Troy REEVES, Appellant, v. COMMONWEALTH of Kentucky, Appellee.

Court of Appeals of Kentucky.

January 22, 1971.

*927 Lowell W. Lundy, Barbourville, Terry E. Forcht, Paul Braden, Corbin, for appellant.

John B. Breckinridge, Atty. Gen., Douglas E. Johnson, Asst. Atty. Gen., Frankfort, for appellee.

DAVIS, Commissioner.

Troy Reeves was indicted for the willful murder of James Lee Johnson. Upon trial by jury, he was found guilty of voluntary manslaughter and his punishment fixed at imprisonment for twenty-one years. He seeks reversal of that conviction and assigns various charges of error, all of which relate to his claim that the trial court improperly admitted in evidence an incriminating confession. A related assignment of error deals with the failure of the trial court to admonish the jury concerning the confession.

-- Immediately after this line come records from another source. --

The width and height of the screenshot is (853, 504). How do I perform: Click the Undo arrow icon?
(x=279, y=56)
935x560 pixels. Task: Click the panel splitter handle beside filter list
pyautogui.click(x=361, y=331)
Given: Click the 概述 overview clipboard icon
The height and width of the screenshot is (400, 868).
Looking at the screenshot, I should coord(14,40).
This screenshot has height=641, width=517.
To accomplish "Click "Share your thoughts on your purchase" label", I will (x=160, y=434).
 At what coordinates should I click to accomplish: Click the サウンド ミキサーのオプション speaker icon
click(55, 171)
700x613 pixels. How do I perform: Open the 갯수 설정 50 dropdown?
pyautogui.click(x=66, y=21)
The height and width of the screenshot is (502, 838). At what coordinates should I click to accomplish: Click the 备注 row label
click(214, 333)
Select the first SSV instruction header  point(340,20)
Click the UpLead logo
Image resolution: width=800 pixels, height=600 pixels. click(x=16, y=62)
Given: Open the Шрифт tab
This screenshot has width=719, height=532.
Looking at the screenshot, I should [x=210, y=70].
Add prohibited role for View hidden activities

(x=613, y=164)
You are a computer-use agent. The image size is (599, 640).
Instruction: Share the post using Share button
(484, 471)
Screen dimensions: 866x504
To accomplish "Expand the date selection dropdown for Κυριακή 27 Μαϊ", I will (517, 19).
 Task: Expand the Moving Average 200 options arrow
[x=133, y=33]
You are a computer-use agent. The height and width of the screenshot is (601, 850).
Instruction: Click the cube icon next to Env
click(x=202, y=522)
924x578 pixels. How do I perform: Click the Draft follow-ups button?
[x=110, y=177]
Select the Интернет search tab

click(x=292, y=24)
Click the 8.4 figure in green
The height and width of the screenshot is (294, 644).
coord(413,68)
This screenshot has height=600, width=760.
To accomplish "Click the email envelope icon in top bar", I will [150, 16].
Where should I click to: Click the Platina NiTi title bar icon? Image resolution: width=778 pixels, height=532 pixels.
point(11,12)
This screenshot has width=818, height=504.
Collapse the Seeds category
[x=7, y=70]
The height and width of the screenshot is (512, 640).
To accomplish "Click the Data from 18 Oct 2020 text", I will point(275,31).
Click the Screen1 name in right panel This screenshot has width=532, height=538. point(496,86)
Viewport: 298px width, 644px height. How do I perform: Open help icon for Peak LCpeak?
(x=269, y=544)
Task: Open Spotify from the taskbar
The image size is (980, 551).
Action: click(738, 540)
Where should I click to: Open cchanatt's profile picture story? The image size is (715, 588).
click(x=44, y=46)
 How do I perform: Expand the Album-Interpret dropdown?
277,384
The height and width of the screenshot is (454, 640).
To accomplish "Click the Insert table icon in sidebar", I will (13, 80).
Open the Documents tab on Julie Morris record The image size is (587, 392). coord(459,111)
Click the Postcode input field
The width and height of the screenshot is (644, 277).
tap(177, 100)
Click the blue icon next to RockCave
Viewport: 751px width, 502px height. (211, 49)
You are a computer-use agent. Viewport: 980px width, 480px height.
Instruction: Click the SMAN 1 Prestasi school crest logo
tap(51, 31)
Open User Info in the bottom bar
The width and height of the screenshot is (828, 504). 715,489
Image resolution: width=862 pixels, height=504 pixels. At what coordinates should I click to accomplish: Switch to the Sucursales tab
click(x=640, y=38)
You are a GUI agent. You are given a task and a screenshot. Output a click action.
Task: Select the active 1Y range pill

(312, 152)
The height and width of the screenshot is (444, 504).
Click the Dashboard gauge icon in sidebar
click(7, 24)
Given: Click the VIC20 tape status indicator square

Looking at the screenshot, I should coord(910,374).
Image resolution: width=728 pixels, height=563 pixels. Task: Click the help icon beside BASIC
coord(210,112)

The factual background of this bizarre and shocking affair is succinctly expressed in the challenged confession, which is quoted in full as follows:

"My name is TROY REEVES, I am twenty years of age, single and I was living with my parents at Frakes, Kentucky. On Friday morning December 13, 1968, CLAUDE DIXON, DEWEY PARTIN, LARRY THACKER and JAMES JOHNSON came to my house and got me and we drove over in Tennessee in DEWEY PARTIN's car. When we got out of the car CLAUDE DIXON drew a knife on me and said, `You carry the meat', which I did. When we got to the cabin LARRY THACKER threw a gun on me and told me to cook the meat. DEWEY PARTIN left to take his car back home. LARRY THACKER and CLAUDE DIXON went to bed. I shot one of them with a shotgun and the other with a 22 and killed them both. When DEWEY PARTIN came back he had a gun and he started to point it at me and said, `Where are the boys?', and I thought he was going to shoot me and I shot him; then JAMES JOHNSON and I left together and went over near JAMES's home and he swung to hit me with a shotgun and I fired on him. I took both guns and went home. Saturday officers came looking for me and I ran off. After they left I came back to the house and about 5:00 they were coming toward the house again, I ran off again. One of them started tracking me and around 7:30 or 8:00 I came *928 back to the house, got the .22 automatic and got in the toilet. After I saw this man come out of the woods I stepped out of the toilet and hollored (sic), `Halt', and this man started to draw something, I thought a gun, and I started shooting and he shot a shot or two. I killed him, whom I have been told was WILLIAM TRIBELL, The County Attorney. I am making this statement to the Commonwealth Attorney FARMER HELTON on my own free will and I have not been forced to do anything by anyone, I have not been threatened nor have I been made any promises, I made this statement which I am signing in the presence of FARMER HELTON, Commonwealth Attorney, ED ASHER, Jailer, DON K. FLOWERS, Kentucky State Police, and CLEON K. CALVERT, Jr., Deputy Jailer."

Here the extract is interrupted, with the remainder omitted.